I feel for you. I bring ear plugs with me everywhere. And I wore them to the last two weddings. They block out the big noises and I could still hear people's voices. I know other people use noise canceling devices but I'm cheap.
_________________
AQ score: 44
Aspie mom to two autistic sons (21 & 20 )
I'd have politely refused to have anything to do with it. I'd probably have survived the experience but I would have hated it. These "lively" things always seem to me like they might go a step too far.
I'm tempted to sit in judgement and call them a bunch of bad names for being so loopy and (to my mind) immature, but I suppose what they do is fairly harmless as long as everybody is there voluntarily and knows what to expect.

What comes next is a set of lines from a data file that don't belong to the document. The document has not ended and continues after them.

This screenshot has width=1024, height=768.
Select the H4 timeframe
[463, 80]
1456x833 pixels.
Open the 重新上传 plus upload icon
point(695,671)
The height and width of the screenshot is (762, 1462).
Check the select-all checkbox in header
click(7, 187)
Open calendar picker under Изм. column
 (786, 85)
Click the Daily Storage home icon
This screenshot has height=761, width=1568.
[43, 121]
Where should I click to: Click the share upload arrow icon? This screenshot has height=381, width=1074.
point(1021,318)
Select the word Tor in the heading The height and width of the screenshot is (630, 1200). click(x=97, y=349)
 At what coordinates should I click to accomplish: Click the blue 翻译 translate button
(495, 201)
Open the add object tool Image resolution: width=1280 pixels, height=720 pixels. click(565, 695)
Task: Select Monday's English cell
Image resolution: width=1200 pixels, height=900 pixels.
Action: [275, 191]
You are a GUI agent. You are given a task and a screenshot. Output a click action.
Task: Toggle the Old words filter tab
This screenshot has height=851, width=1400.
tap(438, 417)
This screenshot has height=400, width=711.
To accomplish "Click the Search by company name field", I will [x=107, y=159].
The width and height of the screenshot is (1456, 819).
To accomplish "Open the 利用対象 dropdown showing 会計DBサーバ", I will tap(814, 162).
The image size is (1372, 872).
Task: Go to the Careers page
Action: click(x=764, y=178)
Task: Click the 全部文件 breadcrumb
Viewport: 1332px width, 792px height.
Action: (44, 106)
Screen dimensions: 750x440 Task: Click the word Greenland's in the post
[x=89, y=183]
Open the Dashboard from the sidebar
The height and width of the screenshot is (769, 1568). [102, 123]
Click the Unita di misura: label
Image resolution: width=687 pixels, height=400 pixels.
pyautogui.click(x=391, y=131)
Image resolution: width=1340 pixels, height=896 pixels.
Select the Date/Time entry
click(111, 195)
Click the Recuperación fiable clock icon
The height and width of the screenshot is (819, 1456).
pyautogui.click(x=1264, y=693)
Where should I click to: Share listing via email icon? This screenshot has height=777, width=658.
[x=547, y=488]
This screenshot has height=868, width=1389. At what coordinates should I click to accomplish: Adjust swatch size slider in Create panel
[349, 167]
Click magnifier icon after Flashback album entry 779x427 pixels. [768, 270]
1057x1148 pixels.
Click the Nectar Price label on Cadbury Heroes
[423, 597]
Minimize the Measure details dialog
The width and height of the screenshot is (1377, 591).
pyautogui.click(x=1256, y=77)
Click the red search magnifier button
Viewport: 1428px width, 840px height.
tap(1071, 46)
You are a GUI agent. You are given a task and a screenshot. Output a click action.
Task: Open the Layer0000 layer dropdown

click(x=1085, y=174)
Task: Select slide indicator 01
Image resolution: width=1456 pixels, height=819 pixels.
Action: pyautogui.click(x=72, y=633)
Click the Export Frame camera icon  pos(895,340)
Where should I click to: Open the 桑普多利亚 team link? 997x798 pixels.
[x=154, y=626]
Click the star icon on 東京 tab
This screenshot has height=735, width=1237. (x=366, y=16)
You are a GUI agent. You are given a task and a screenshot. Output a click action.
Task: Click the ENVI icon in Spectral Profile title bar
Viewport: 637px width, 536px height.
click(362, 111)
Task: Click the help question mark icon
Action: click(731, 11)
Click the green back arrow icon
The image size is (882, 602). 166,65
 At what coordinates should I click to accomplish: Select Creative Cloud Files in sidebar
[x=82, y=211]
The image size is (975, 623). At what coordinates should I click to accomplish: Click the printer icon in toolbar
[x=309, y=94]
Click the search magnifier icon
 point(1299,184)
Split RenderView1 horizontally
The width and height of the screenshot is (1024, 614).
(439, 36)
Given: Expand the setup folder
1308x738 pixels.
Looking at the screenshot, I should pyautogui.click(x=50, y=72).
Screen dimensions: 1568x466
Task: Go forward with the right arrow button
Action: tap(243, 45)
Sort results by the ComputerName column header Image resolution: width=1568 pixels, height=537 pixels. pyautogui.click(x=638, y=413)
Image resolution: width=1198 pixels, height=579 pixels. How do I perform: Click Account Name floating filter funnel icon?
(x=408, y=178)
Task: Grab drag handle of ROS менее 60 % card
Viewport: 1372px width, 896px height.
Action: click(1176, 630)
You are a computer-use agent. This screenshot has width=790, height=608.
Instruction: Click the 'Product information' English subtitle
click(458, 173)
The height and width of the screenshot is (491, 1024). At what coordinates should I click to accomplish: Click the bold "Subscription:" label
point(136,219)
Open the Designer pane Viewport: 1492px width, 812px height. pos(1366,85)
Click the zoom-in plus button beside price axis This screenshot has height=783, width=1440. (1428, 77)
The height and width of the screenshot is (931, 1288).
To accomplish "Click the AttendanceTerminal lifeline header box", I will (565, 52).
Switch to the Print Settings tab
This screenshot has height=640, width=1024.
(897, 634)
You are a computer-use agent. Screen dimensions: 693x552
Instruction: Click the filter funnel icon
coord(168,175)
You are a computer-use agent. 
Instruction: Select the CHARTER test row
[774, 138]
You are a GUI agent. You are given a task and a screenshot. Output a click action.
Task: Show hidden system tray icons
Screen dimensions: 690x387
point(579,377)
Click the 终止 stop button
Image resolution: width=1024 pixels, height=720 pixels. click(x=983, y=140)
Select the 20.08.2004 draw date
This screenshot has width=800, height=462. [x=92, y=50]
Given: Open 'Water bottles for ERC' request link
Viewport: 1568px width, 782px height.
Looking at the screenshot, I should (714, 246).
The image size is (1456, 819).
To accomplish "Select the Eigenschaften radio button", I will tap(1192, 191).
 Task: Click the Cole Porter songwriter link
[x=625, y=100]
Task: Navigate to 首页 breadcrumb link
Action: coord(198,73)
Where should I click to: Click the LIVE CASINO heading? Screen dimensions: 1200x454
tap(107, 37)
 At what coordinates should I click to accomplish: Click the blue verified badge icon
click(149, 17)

It might serve some purpose to them, but I can't say I understand what that purpose is.
As for whether or not it shows you have ASD, maybe the meltdown thing you had is some indication, but I'm sure a lot of people of your age and background would have found it a bloody awful experience and would have reacted quite badly to it. I don't suppose I'd have melted down, as I don't have meltdowns, but that might be because I value my personal comfort very highly and I seem to have a nose for things that might seriously threaten it.